[BEGIN RECORDS FOR THIS EXERCISE]

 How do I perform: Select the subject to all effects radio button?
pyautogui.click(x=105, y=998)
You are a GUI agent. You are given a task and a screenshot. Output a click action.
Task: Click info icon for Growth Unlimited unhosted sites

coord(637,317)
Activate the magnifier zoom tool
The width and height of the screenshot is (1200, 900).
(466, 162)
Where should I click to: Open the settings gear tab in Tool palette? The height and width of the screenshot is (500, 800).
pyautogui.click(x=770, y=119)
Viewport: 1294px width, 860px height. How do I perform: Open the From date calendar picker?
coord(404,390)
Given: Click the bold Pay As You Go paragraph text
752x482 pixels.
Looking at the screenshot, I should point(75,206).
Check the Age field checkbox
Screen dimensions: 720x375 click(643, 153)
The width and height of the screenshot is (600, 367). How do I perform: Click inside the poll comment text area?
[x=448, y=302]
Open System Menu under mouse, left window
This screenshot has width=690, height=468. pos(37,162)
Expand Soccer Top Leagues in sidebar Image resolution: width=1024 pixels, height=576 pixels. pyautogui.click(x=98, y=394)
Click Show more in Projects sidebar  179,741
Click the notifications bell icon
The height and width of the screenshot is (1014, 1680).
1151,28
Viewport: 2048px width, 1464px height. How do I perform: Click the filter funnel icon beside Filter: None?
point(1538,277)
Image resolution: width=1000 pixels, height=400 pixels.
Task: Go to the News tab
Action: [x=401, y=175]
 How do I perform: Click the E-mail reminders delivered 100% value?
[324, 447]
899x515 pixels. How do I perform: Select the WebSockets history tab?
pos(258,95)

[END RECORDS FOR THIS EXERCISE]

## WORK REQUIRED
Count how many lines in the entries above contain the string "width". Reply with the number only.

## TASK ANSWER
9